Last night, Friday night, was outreach night. ODTS (Orphan Care DTS) went over to a family with 5 children, ages 6 and under. I vacuumed for about an hour. I do not know whether I need the vacuum more or the house needed the vacuum more. I hopped around the kitchen with two of the children like a kangaroo and a bunny and we ate frozen grapes. It was perfect. The counters were sticky, floor dirty, children's hair needed brushed, and it felt like home. I miss the family I nanny for. I miss being with kids. I miss feeling like I am making a difference. Lots of times I struggle here on base feeling like I belong and am connecting with the people I live with. I am used to being with kids were if you can make cool flowers out of Playdough, you're in! I have struggled living a "grownup" life, however I feel like God is adding in things, my comfort things, a little at a time, reimmersing me so I can adequately adjust to old life under the new love I have found in God.

Other highlights:

  • Wednesday night we helped clean up after baby convention. We helped collected donations the vendors did not want to take home. Living on  base all the time we really do not get to meet new people often. I also fit into some of the stroller and enjoyed being pushed around. 
  • Thursday in small group we talked about being a woman. Yes, I am a woman, but no I do not really live by it. I live for jeans and t-shirts. I am not into the dressing up, make-up, girly things. I took the comments of beauty being fleeting and turned them into a lie meaning beauty is pointless. God did not make my body so I could hate it. God made my body so I can love it and others with it. He gave me little arms that struggle opening jars so I can unapologeticly ask my larger armed male counterpart for help, and that is okay. I am learning to take pride in being a woman, and it is very joy filled.
  • Thursday night we went over to a staff members house. He and his wife have five children and live in a neighborhood with trees and grass!
  • Yesterday I gave two presentations. One of the Bible character Ruth and the other on YWAM Core Value #6, Championing Young People. 
  • Tea time is my favorite thing. Tuesday and Thrusday from 10:15-10:30 and Friday from 3-4 we have community bonding time. We are served coffee, tea or chia with expired pastries. YWAM continues to prove it is very sketchy, yet it continues to prove even more the joy of being in community.
Prayer Requests and Struggles:
  • I am really struggling from not having human touch. On campus we would give hugs like nobody's business and being a nanny I always had the kids. I never realized how simply touching a person changes them. 
  • God is working and rearranging my agenda some more. I ask for prayer on clarity in hearing Him and a willingness to follow.
  • This was a tough week. The speaker upset me on a lot of things, but I learned respect. I do not think this will be the toughest week by any means however. I ask for prayer that I learn to not shut down and build up a wall, but that I am open firstly with God and then with others. Please pray for vulnerability.
  • Safety for the women on the streets. There is a turf war of sorts happening where we are at. These women are women just like me. They are doing their job and trying to survive. Please pray for their safety and their openness with YWAM and other organizations trying to provide safe havens for them.
Thank you! With much love!
Livia



Sunday, September 7, 2014

Week 2: Check!

My day begins at 4:50. Sometimes I climb off my top bunk, sometimes I lay there a little longer. I proceed to the bathroom to get cleaned up. By 5:15 a.m I have drank 20 oz of water and have coffee brewing. I then spend time with the Lord. Sometimes that means laying in the prayer room listening to music, sometimes journal, sometimes reading the Bible, sometimes conversing with God, and sometimes I mix it all together. By 6 I have completed my first cup of coffee and have drank 40 oz of water. I pour myself a new cup of coffee, grab some breakfast and proceed to the back courtyard of the complex where I have less of a chance of being disturbed. By 8 a.m I head inside to brush my teeth and refill my water bottle, by now I should have drank 60 oz of water.

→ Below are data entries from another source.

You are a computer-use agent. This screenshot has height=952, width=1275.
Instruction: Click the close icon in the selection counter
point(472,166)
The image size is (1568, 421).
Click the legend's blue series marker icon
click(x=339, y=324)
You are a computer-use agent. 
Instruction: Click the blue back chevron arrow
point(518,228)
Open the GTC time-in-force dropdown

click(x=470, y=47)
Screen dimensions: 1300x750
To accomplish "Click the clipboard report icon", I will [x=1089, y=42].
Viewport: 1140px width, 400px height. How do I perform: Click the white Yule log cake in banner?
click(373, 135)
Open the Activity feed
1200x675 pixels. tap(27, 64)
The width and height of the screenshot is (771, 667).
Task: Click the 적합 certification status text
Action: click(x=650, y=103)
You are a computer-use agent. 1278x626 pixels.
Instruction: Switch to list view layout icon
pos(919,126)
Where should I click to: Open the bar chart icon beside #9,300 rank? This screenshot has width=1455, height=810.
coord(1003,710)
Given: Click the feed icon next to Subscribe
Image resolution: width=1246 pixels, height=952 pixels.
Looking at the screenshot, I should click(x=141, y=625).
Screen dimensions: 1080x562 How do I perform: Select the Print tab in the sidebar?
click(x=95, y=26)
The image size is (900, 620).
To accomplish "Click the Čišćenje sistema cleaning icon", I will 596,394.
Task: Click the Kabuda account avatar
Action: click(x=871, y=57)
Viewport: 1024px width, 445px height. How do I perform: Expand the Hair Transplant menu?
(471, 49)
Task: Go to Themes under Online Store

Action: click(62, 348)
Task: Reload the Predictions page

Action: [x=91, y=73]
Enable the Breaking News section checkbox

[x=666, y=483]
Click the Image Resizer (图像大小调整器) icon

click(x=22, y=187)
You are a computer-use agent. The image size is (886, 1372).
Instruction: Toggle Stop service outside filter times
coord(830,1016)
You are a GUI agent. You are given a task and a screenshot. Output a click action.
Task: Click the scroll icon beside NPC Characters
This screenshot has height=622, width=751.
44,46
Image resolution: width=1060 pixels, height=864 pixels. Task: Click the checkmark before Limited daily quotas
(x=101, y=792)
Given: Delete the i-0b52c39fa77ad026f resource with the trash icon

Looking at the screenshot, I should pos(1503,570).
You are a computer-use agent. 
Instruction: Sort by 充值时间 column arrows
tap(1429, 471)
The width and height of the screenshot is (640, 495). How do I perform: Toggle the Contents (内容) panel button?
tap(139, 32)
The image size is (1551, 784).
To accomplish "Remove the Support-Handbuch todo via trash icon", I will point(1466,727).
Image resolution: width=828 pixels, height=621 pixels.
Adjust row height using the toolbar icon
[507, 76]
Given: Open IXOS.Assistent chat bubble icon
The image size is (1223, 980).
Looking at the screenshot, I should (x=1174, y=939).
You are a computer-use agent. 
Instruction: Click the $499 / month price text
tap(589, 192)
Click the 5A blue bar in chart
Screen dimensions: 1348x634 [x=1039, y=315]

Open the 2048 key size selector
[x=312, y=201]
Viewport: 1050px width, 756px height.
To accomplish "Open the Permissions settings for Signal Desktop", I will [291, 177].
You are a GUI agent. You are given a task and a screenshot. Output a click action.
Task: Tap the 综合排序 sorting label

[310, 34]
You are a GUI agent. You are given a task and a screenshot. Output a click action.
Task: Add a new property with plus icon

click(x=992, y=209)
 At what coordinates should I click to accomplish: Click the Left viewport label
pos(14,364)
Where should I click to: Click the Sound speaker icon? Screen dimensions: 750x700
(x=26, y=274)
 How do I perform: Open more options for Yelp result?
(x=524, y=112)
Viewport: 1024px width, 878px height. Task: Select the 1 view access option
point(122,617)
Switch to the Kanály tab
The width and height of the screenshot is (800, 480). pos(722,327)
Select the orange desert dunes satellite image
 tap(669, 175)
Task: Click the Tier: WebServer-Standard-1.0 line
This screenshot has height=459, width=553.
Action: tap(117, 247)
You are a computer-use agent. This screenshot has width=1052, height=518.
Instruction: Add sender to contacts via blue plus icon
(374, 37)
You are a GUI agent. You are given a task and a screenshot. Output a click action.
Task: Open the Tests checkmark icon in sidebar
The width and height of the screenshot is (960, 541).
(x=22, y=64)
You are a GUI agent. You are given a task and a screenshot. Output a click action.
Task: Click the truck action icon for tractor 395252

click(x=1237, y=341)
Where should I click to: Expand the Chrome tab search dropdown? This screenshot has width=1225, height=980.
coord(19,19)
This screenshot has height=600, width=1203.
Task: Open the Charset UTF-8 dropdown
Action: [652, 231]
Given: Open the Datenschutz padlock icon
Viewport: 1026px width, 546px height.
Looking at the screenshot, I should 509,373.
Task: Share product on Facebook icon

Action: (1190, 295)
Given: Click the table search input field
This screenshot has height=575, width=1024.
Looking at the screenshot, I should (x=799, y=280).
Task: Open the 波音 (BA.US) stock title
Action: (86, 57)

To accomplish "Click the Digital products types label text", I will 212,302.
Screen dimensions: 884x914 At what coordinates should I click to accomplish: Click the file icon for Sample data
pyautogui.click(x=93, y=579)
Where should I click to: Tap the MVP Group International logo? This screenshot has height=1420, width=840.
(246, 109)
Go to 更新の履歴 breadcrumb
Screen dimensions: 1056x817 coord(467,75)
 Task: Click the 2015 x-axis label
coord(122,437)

This past week our class, we spend about 5 hours in class each day, was discussing the Father Heart of God. Some key points that have very much impact me from this week are:

  • We build walls only to paint them with expectations that people love, but we are not the wall, we are hiding behind the wall
  • Living without expectations brings in a deep vulnerability
    • For example: Not saying, "I expect you to love me" but "I desire you to love me"
  • True sons and daughters are unafraid to be transparent because they do not find their worth in others
  • Waiting for instructions is a good indication we do not know who we are
  • Guilt= I am not doing enough; Shame= I am not enough
  • The Father never wastes a hurt
  • Obey in Hebrew means to listen, it has nothing to do with performance
    • We need to listen to the Lord, not perform for Him
      • Performing is not truly to impress God, but to impress others
  • With adoption comes a new name, not an earthly name, but a divinely appointed name which will contradict what we have always believed about ourselves
Because I have been adopted by the Creator of the Universe, my new name is Livia Francis, the loved and beautiful and brave one. Why? I have not always been told I was loved or beautiful by those closest. I was told goodnight and beauty is not important. I was told to be strong, but being strong is holding in emotion, carrying heavy loads and never being knocked down. Loved is being vulnerable. Beautiful is believing everyday a different part of me is wonderful, even my weird looking big toe. Brave is being scared and is getting knocked down, but getting back up and fighting because I have firm beliefs I will defend no matter what the cost. 

Here is the picture I drew with my new name. Out of relationships comes thriving; out of thriving stems the word Abba and adoption. Out of adoption stems the big leaf at the top reading 'who I am' and the flower. At the center of the flower is 'love', in each leaf is 'beautiful' and then 'brave'. We have journal requirements that will be read by our one-on-one leader, one of the requirements at the end of the week is to reflect in a creative manner, this is my creative reflection!

Other challenges from this week:
-Last night, Saturday, we did evangelism for two hours on the strip. This was my first time on the strip at night. God opened my eyes to the reality of what a fallen world looks like. I came back to base and I could smell alcohol and smoke on me from just walking around.
-I was, once again, disturbed during my morning devotions by a guy. This one however, asks me questions, making me think, not simply accept, my faith. For example, "Do you believe in the secular?" and "Is Jesus the ends to the means or the means to the end?"
-Went three days without fruit.
-Wrote a book report on the book Is That Really You, God? by Loren Cunningham. This book tells the story of the birth of YWAM. I forgot how much motivation it takes to read a required book and write a report.
-Cockroaches. They are multiplying. Why, Noah, did you let them on the ark?!
-Noticing the poor. They have become part of the scenery. 

I apologize for not blogging more. The week has been busy, something I am not used too. As I become more accustomed to the scheduling, I will be better at posting how God at work in Las Vegas, in me, and through me. He is constantly on the move in our lives. Be mindful that business takes our eyes off of the miracles around us. Take a break, marvel at the beauty of God, He may never show Himself in the same way again.

With much gratitude and love!
Livia Pezely, the loved and beautiful and brave one!